Another factor is whether your code is a derived work or is considered a module or application that uses the GPL licensed application. Plugins and things of that nature are not considered derived work. In fact, software is often open sourced for the reason of expanding a market for non-open source software uses it. For example, SAP open sourced their database to make the value of ERP less about the database than the application sitting on top of the database. The Firefox browser phenomena is so interesting because it has the potential to create a market of extensions that work on the freely available browser.

I have talked about why you may not have to contribute back your improvements to GPL licensed code. Now, lets discuss why you may want to contribute back your improvements. You contribute code back when the competitive advantage of sole access is outweighed by the cost of maintaining it. When you contribute back, great things can happen. The code gets reviewed by really good programmers. The code becomes part of the core application so that you have less to worry about it when you upgrade. The contribution that you make also has the potential to grow into a new feature that would be useful to you. The application gets better and attracts more users which ensures its future.

Much has been written about strategies for using and contributing to open source. One of the more powerful models is Geoffrey Moore's distinction between "Core" and "Context" which he presented at OSBC 2005 in San Francisco. I have also found my colleague Stephe Walli's 2005 USENIX presentation Under the Hood: Open Source Business Models in Context to be helpful in understanding the benefits of using and contributing back to open source. The general gist behind these models is that a company has certain capabilities that give it a competitive advantage (Core) and a whole lot of other capabilities that it needs to keep the lights on or make the core stuff work (Context). That is not to say that the context stuff is not important. Companies need to pay their employees but having the best payroll system is not going to make one company a market leader.
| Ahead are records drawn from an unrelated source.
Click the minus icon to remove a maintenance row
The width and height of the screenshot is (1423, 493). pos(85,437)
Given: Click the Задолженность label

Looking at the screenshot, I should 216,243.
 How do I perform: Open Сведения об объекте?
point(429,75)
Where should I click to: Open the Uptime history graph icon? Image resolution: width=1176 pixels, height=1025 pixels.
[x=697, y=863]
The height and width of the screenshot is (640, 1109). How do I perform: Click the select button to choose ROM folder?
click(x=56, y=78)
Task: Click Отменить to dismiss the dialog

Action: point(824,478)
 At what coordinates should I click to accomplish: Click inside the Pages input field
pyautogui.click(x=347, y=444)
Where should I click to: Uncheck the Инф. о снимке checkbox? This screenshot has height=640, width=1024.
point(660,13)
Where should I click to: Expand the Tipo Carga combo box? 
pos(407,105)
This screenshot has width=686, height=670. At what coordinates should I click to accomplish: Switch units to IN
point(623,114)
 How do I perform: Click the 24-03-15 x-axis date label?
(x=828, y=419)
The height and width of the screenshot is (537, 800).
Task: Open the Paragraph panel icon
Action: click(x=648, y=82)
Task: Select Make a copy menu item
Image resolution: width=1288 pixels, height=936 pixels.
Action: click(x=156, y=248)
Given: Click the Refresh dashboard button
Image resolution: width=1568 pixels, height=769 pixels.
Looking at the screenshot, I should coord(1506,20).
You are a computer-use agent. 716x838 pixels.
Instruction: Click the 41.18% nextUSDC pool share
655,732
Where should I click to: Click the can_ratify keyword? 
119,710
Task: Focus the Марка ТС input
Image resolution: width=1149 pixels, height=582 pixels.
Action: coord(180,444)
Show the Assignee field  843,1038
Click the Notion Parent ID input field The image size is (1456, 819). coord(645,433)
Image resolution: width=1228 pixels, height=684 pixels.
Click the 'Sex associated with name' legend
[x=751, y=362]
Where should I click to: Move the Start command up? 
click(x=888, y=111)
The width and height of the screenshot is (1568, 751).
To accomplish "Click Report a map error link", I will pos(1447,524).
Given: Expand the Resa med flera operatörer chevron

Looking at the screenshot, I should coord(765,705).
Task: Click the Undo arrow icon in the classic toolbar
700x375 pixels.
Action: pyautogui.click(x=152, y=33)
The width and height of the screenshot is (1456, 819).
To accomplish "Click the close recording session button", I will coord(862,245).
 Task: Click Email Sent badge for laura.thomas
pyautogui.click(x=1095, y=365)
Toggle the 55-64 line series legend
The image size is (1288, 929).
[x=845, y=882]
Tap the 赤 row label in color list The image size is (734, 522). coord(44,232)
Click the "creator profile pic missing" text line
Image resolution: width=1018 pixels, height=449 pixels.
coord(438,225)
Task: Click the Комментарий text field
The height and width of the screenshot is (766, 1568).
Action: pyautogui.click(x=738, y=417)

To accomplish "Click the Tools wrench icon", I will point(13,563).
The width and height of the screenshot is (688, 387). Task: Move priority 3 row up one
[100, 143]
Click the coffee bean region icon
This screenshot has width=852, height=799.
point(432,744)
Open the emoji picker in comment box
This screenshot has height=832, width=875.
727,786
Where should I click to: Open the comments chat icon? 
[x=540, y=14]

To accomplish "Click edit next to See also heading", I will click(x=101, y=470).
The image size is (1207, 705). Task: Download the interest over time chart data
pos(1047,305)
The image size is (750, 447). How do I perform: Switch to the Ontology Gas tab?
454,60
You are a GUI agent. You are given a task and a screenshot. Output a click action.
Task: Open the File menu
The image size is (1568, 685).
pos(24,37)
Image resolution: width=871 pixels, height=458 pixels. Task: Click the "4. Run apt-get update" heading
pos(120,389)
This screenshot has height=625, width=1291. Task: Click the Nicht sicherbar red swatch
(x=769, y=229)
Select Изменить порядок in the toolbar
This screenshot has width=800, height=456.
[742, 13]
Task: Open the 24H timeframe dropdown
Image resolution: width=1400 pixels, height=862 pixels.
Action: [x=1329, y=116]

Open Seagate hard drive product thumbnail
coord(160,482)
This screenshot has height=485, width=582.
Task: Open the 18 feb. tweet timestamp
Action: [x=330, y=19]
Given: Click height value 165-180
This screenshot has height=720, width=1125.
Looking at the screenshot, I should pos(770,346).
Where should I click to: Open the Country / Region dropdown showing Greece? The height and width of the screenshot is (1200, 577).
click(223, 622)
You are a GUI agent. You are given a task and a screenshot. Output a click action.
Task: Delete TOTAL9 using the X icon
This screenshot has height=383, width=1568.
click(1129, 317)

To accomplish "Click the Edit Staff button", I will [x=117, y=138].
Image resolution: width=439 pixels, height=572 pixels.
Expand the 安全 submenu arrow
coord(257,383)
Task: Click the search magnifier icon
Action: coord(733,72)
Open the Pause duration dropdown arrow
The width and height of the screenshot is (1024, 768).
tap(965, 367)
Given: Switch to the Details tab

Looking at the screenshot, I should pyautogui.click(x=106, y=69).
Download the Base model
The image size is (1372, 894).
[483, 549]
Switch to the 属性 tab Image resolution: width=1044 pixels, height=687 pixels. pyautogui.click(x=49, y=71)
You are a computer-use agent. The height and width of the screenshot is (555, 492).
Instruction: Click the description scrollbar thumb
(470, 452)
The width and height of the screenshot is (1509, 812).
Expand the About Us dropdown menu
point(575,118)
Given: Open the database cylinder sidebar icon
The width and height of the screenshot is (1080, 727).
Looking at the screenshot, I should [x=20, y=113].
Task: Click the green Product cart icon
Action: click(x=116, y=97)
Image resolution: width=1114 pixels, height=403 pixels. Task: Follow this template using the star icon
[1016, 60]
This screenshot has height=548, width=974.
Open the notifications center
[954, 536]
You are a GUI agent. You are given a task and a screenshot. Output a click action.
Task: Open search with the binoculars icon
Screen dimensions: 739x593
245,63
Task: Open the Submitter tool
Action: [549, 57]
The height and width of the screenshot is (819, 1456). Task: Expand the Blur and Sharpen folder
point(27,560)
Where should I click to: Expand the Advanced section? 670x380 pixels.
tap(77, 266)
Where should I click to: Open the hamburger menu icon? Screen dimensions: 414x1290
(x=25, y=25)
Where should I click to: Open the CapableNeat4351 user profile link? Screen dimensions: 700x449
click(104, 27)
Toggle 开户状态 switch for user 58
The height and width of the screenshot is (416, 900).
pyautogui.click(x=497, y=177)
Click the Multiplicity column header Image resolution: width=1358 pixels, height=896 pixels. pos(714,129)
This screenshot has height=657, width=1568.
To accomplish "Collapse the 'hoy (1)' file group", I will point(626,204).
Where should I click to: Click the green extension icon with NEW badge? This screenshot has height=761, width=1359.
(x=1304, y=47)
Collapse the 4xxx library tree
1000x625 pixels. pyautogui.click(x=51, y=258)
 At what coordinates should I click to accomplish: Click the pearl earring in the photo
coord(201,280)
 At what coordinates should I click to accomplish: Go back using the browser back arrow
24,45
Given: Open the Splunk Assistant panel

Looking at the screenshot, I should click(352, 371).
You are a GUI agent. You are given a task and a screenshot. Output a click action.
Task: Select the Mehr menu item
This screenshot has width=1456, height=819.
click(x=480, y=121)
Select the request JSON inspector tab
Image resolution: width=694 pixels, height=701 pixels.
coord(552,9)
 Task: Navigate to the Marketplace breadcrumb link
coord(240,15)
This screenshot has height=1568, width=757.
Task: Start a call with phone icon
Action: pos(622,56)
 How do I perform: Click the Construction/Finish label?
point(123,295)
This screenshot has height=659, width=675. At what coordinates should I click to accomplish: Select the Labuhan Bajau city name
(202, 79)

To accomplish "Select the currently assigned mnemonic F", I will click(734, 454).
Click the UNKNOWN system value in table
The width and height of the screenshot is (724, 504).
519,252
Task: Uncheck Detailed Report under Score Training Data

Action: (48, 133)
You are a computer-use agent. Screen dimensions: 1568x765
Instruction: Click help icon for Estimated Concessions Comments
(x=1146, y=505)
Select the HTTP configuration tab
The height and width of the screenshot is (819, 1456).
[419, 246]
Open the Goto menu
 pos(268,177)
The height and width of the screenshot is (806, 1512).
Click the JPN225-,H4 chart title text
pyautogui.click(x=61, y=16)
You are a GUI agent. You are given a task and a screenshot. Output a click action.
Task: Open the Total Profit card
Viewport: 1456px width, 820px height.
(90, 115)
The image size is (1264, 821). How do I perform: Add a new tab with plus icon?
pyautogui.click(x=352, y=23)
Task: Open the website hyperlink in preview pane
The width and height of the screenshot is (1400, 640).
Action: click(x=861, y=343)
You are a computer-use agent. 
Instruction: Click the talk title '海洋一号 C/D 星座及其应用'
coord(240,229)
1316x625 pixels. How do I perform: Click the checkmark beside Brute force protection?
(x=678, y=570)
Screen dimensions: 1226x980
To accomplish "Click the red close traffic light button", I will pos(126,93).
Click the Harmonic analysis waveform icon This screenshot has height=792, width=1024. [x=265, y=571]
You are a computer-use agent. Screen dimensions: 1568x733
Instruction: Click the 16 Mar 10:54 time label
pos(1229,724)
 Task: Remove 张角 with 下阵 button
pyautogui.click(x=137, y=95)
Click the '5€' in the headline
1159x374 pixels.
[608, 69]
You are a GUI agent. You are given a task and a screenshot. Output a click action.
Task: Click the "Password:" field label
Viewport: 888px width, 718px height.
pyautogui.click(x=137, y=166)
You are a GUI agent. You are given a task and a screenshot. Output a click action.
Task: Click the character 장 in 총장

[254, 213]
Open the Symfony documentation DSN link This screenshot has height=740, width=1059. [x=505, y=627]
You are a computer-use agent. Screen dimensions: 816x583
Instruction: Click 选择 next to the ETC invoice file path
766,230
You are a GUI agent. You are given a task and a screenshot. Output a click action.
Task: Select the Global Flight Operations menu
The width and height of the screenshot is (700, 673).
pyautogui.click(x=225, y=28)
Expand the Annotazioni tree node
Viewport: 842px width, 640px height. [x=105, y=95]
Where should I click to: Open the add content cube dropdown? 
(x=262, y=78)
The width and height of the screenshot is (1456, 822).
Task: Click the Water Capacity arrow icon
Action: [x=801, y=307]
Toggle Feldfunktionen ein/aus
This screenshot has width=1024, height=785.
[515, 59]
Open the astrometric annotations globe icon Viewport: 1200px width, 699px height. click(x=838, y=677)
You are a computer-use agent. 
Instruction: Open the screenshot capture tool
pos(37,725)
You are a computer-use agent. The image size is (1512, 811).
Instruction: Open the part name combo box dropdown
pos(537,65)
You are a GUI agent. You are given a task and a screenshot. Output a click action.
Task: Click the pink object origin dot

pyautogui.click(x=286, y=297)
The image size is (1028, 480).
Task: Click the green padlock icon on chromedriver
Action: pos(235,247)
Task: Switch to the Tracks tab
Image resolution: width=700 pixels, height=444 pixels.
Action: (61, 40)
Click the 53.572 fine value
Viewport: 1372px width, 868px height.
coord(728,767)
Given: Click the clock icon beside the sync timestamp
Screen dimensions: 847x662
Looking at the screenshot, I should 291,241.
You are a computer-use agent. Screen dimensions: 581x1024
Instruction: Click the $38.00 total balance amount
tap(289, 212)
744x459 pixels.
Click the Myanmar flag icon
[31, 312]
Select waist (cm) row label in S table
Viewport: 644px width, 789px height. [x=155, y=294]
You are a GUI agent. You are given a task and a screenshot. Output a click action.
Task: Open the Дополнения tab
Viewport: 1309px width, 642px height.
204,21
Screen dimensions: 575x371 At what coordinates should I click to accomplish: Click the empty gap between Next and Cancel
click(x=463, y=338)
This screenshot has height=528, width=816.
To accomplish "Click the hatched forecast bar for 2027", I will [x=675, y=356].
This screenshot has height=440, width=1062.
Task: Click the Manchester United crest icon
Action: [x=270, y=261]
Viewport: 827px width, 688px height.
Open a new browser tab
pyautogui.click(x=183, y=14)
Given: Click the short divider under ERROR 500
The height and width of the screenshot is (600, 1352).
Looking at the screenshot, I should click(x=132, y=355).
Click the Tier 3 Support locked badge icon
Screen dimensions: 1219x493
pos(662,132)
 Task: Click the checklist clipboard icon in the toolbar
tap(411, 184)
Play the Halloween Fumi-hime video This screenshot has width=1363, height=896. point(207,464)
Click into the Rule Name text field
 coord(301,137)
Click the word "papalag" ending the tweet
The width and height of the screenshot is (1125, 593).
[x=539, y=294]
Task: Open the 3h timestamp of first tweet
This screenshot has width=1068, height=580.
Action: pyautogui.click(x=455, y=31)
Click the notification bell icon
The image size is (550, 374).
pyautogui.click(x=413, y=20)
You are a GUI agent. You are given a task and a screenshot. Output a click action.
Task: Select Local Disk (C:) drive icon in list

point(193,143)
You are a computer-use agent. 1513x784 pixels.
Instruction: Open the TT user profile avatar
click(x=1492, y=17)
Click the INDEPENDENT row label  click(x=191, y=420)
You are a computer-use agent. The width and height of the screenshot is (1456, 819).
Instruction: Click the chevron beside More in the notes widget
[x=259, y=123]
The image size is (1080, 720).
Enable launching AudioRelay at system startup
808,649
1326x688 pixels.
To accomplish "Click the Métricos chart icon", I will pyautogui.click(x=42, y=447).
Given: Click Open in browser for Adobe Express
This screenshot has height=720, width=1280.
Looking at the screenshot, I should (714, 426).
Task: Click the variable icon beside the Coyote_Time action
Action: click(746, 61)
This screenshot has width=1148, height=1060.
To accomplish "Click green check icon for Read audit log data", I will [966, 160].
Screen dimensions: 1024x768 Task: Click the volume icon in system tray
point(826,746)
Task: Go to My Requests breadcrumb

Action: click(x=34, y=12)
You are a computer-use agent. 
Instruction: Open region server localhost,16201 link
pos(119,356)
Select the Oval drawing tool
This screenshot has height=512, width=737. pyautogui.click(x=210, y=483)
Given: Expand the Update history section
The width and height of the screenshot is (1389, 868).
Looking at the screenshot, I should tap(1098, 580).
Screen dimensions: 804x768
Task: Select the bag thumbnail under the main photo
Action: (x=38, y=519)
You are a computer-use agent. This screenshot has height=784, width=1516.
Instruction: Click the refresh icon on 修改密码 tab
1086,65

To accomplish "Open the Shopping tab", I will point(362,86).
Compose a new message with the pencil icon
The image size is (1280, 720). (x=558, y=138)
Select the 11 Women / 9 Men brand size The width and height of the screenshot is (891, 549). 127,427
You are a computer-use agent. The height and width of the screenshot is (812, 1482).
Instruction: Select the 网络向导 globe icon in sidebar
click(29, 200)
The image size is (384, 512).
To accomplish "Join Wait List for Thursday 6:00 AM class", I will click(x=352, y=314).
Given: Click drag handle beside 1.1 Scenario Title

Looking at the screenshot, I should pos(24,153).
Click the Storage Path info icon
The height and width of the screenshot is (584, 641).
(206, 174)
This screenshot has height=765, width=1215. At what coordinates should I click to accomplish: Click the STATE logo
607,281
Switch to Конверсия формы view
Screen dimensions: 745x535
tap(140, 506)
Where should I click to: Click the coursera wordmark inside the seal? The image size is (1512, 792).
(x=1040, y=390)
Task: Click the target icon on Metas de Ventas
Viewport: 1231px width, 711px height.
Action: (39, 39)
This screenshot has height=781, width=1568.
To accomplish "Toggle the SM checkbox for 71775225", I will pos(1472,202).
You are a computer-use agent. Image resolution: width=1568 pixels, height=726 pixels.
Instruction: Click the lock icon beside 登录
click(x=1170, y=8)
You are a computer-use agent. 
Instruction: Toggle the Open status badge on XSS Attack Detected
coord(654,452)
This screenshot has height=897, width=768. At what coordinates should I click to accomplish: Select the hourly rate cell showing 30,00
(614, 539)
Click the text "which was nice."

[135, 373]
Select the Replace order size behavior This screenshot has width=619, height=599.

Back to the world of content management. There are many content management features that are always context (storage) and many features that are frequently context (workflow) and occasionally there will be some features that are core (such as, perhaps, views of content that give new insight or knowledge). But, of course, it is the content that resides in the system which is really core to the company. Based on this breakdown, content management has high potential to attract cooperation and contributions from organizations that want solid systems and are not threatened by the prospect of their competitor having the same core capabilities.